Não consigo responder, porque não obtive essa resposta. E, se calhar, quando me quiseram dar essa resposta, eu também já não queria, já não fazia sentido ouvir. Portanto, a decisão foi tomada. Da parte técnica, efetivamente este ano, ou até janeiro, eu tinha menos jogo. Mas ter menos jogo não significa que não seja importante. Não houve - e isso é importante deixar bem frisado - nenhum ato de indisciplina. Pelo que eu percebi depois, numa conferência de imprensa do treinador do Arouca, foi uma decisão em conjunto, do treinador com a direção. Agora a razão, eu não sei, mas também não estou muito importado em saber, na verdade.

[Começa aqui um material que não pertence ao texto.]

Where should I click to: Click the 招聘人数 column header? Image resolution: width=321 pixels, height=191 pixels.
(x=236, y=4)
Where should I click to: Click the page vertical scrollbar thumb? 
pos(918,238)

O João Cancelo reagiu a essa rescisão, nas redes sociais, lamentando que as pessoas boas e genuínas sejam muitas vezes os vilões da história. Tentaram fazer do David um vilão nesta história?

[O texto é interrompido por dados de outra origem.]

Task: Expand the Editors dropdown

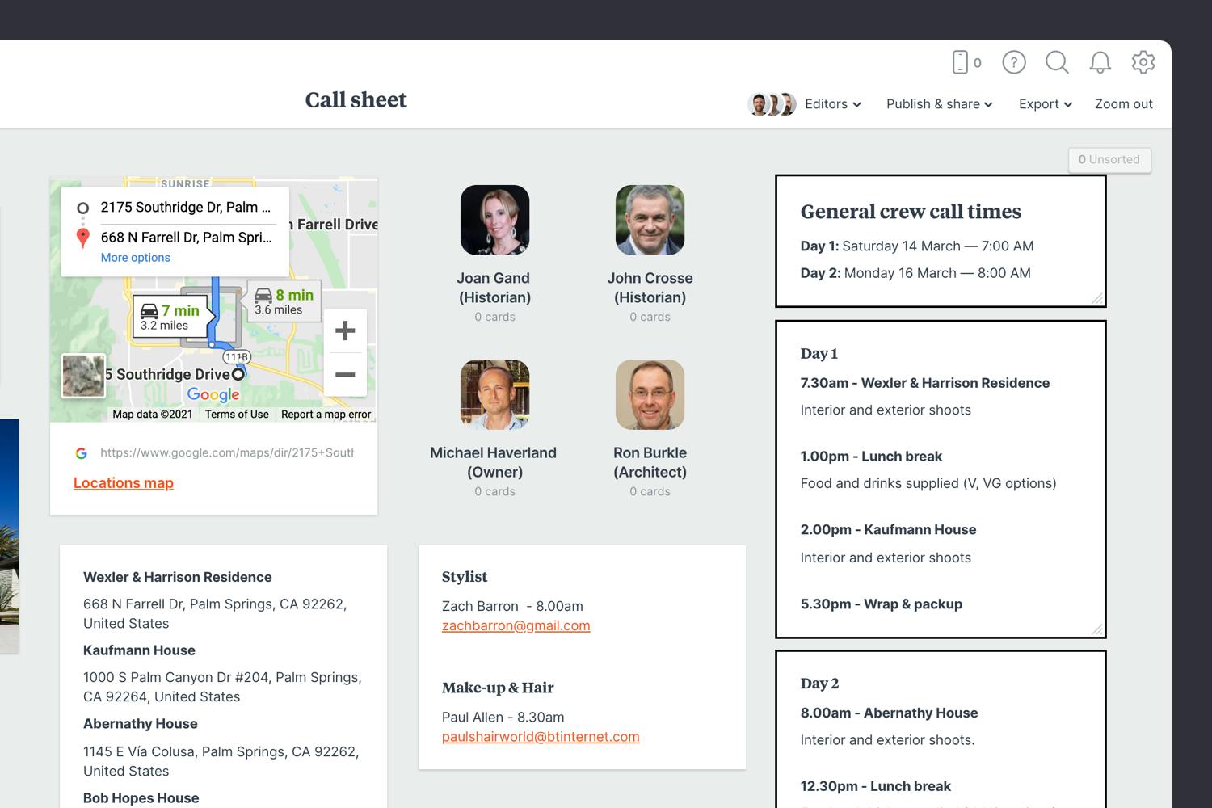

Não, não senti isso, mas percebo que, nas entrelinhas, para o mercado, não é uma boa mensagem. Quando um capitão de um clube rescinde a quatro meses... Qual é a necessidade de mandar embora um jogador que tem tanta história no clube, quatro meses antes de acabar o ciclo? É porque se acabasse em maio, tudo bem. Acabava o contrato, fazíamos uma despedida… Ou não. Ou eu faria uma despedida, e tudo bem. Agora terminar desta forma, para quem está de fora, pode parecer…  por isso quis deixar bem frisado que não teve a ver com indisciplina. Quem conhece o João sabe que o coração está no sítio certo. 

David Simão como capitão do Arouca, frente ao Benfica, clube no qual foi formado - foto: Kapta+
David Simão como capitão do Arouca, frente ao Benfica, clube no qual foi formado - foto: Kapta+

O David é o recordista de jogos do Arouca, pelo menos a nível profissional. Não é um clube qualquer no trajeto…

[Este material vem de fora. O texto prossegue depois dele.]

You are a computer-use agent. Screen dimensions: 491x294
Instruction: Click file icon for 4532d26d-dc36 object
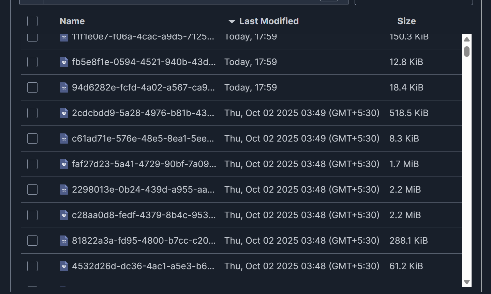point(64,266)
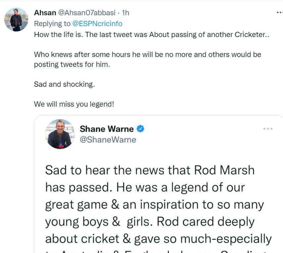
Task: Open more options on Ahsan's reply
Action: click(280, 13)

Não, não. Nem vai ser! Para já porque os números estão aí e não há como apagar. E depois porque eu sinto uma gratidão muito grande ao clube que me proporcionou tantos jogos na Liga. Vivi ali coisas muito boas. Foram muitos anos. Os meus filhos cresceram na vila de Arouca. Portanto, uma coisa está ligada à outra. Tenho boas memórias de Arouca e essas é que vou levar e guardar. Não desejo mal a ninguém, nem ao clube. Muito pelo contrário. 

O mais provável é que já tenha feito o último jogo da carreira. Como queria que tivesse sido? Pensou nisso?

Teria sido preparado de uma outra forma. Gostaria de ter as pessoas que me acompanharam ao longo desta carreira, que foi longa. Parece que acaba aos 35 anos e meio, e poderia haver aqui mais espaço para mais um ano ou dois… Sentia-me nessas condições. Mas, acima de tudo, ter as pessoas mais importantes da minha vida. A minha mulher, os meus filhos, os meus pais, os meus irmãos. Porque foram esses que me acompanharam durante a minha carreira. Depois, como é óbvio, os amigos. Alguns deles ainda me dizem: "Não podes acabar assim, tens que fazer um jogo de despedida porque eu quero lá estar, quero aplaudir-te de pé, como fiz várias vezes. Merecias isso".

E o David também sente isso?

Gostava de ter tido essa oportunidade. Mas as coisas não terminam sempre da forma como nós queremos, como escrevi nas redes sociais. Não vou ficar aqui preso a este sentimento de que queria ter acabado de outra forma. Fui profissional 17 ou 18 anos, e resumir isto a uma despedida também não seria correto, nem iria ficar com um amargo de boca. Prefiro recordar todos os jogos que fiz, todas as despedidas que fiz de clubes.